### What is expected:
Give the number of lines in the data below that contain "will", with no other words.

(Data section)

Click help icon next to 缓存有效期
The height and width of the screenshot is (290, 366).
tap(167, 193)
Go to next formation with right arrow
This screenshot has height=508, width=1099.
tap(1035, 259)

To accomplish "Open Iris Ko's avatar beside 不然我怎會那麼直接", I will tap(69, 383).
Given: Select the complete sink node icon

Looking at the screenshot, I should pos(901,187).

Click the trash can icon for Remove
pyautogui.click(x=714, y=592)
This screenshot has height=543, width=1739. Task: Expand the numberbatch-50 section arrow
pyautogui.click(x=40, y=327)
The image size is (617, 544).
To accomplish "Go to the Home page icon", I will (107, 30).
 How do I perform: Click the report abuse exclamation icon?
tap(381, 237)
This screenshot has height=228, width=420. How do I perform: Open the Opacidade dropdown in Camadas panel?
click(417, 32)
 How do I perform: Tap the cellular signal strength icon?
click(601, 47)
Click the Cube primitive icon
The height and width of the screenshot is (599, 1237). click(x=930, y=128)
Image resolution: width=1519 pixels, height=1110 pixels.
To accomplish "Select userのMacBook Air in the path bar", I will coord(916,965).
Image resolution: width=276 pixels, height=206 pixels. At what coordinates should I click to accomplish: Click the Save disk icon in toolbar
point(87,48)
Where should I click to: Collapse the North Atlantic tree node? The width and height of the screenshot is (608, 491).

(End Data section)

### Result for this task:
3